[Dataset excerpts]
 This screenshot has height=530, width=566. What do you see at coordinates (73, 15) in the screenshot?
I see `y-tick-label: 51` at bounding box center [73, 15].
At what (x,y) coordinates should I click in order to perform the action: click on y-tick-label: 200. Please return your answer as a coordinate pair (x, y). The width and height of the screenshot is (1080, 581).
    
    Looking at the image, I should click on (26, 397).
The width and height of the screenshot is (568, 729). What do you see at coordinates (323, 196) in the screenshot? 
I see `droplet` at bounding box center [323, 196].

...

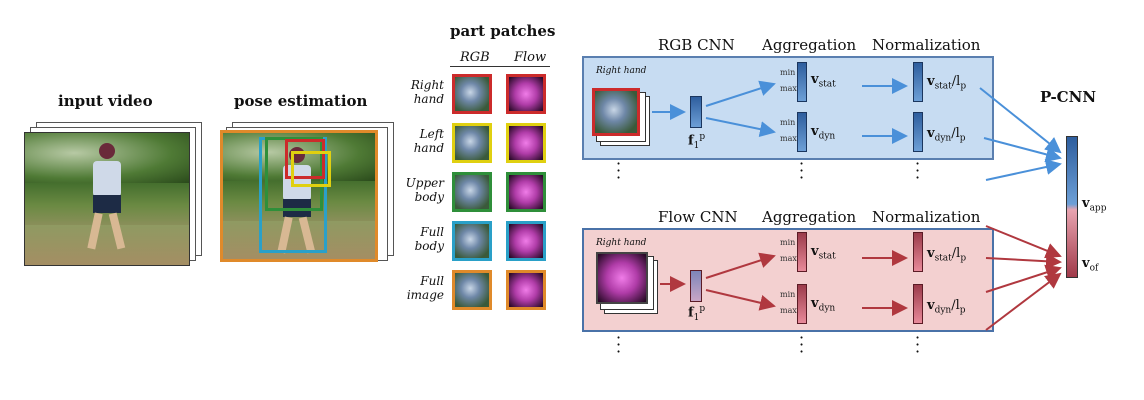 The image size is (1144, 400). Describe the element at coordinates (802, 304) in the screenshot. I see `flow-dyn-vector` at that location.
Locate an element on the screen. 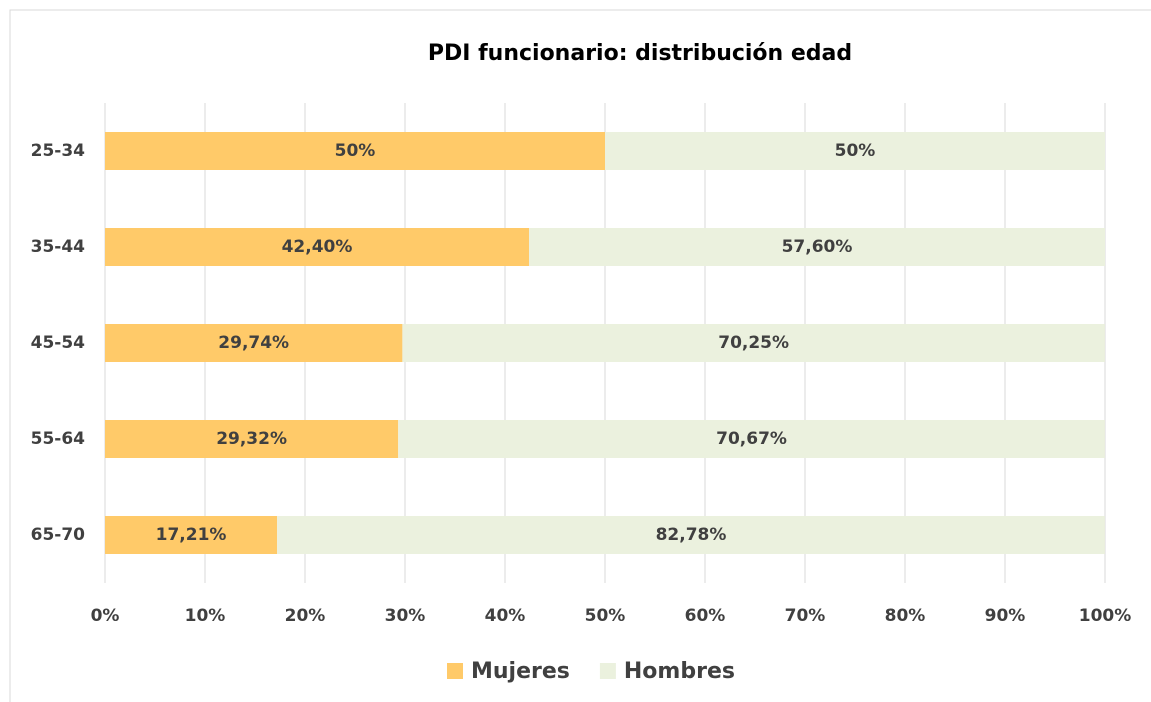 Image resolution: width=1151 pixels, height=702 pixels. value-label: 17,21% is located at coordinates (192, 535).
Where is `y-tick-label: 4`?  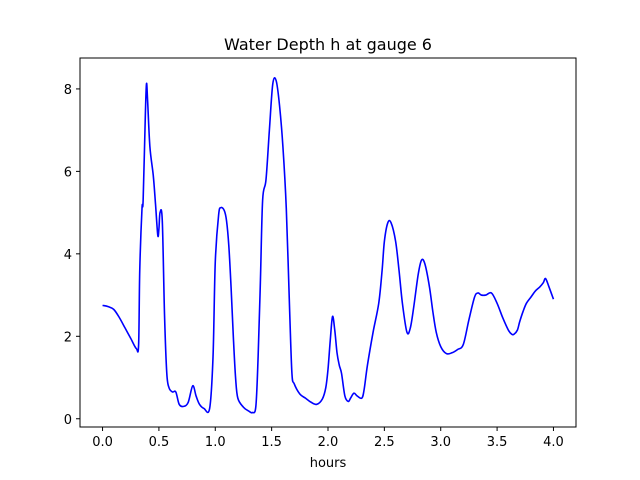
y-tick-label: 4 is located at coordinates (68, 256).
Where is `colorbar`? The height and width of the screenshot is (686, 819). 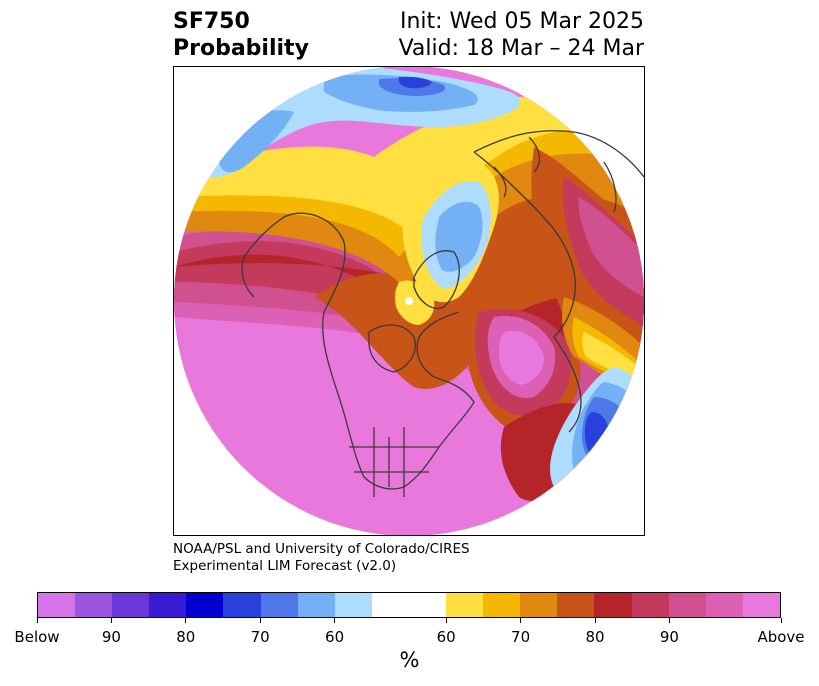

#### Exercise requirements:
Write out the lines above word for word, from the line containing "The width and height of the screenshot is (568, 729)." through the line containing "center [323, 196].".

#### Reply to the exercise:
The width and height of the screenshot is (568, 729). What do you see at coordinates (323, 196) in the screenshot? 
I see `droplet` at bounding box center [323, 196].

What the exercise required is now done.